> [TASK DESCRIPTION] From the data below, retype exactly the lines starting with the one that contains "Click ORCL support value 146.600" and ending with the one that contains "The width and height of the screenshot is (1449, 828).", both included.

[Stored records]
=======
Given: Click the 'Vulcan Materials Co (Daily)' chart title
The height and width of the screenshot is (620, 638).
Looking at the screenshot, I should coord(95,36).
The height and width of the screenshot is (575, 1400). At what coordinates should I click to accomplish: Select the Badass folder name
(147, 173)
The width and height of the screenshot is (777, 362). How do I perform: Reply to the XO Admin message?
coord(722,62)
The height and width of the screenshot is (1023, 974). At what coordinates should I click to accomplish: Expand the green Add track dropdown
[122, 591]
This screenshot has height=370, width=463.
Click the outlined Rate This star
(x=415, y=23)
=======
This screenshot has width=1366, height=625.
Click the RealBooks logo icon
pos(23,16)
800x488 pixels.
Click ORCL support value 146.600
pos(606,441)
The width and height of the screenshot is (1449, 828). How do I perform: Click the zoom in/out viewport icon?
=======
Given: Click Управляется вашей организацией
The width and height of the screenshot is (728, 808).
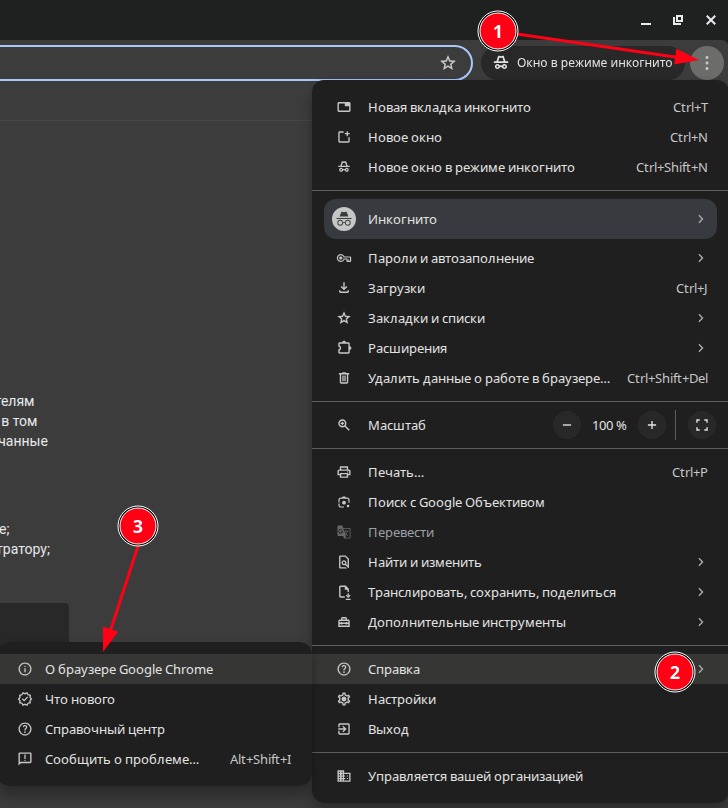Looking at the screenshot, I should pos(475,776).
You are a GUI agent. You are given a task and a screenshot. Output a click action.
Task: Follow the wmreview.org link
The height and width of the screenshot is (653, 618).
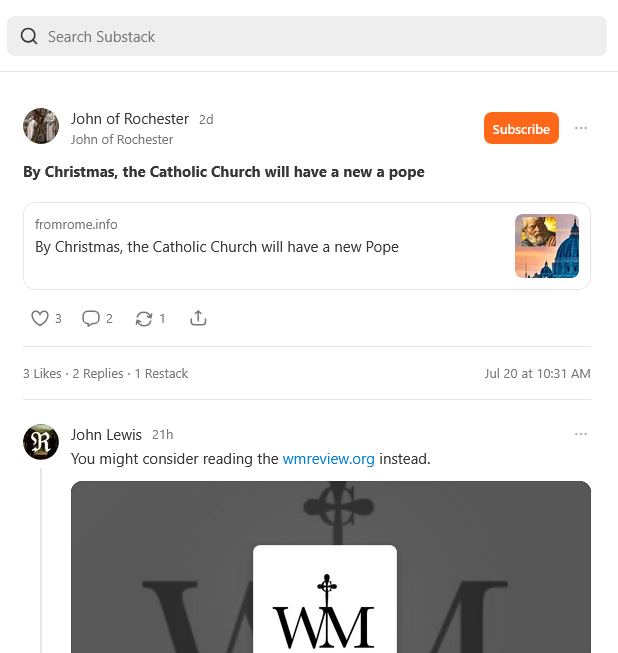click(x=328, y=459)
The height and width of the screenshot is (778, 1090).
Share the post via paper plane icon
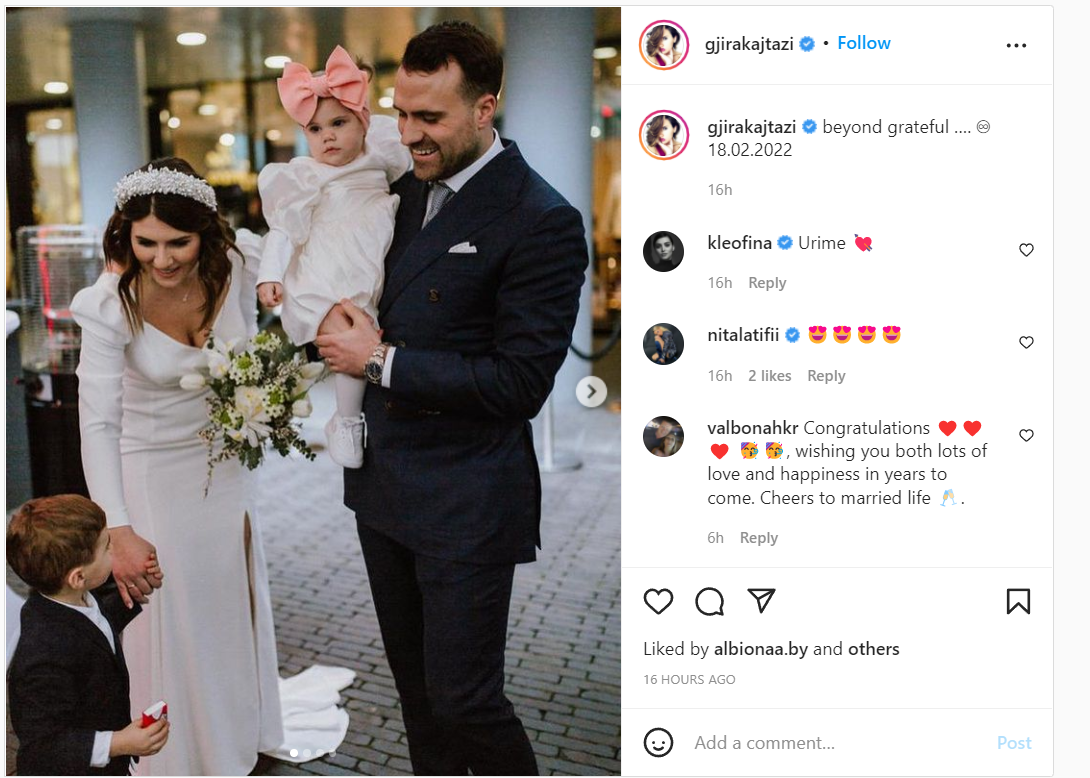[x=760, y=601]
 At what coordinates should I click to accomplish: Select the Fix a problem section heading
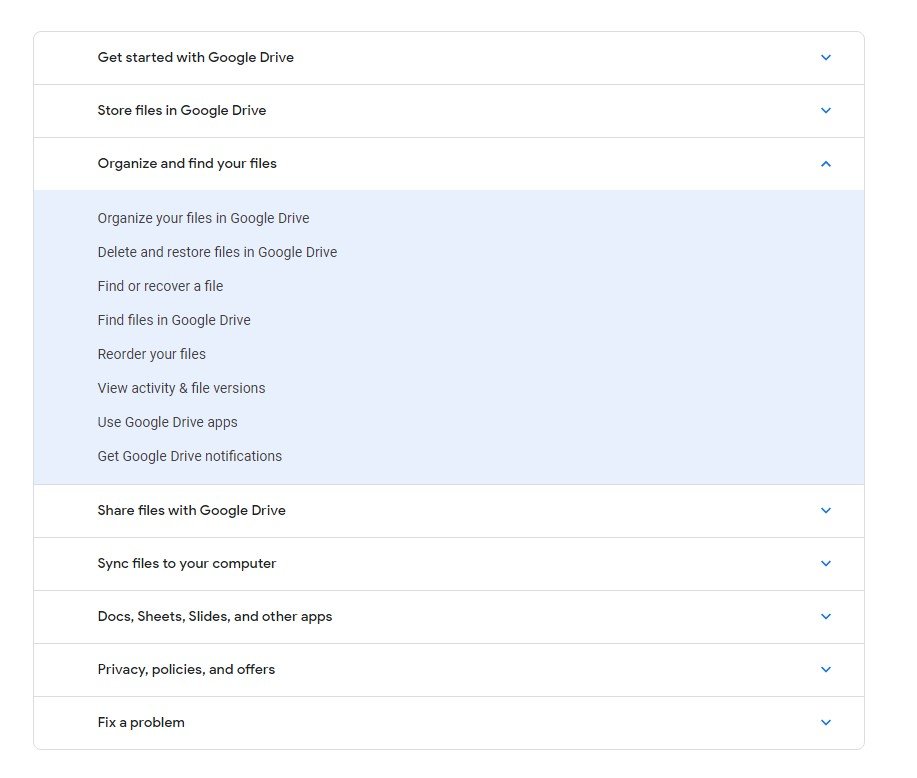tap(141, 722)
=======
> [TASK RESULT]
Click ORCL support value 146.600
pos(606,441)
The width and height of the screenshot is (1449, 828). How do I perform: Click the zoom in/out viewport icon?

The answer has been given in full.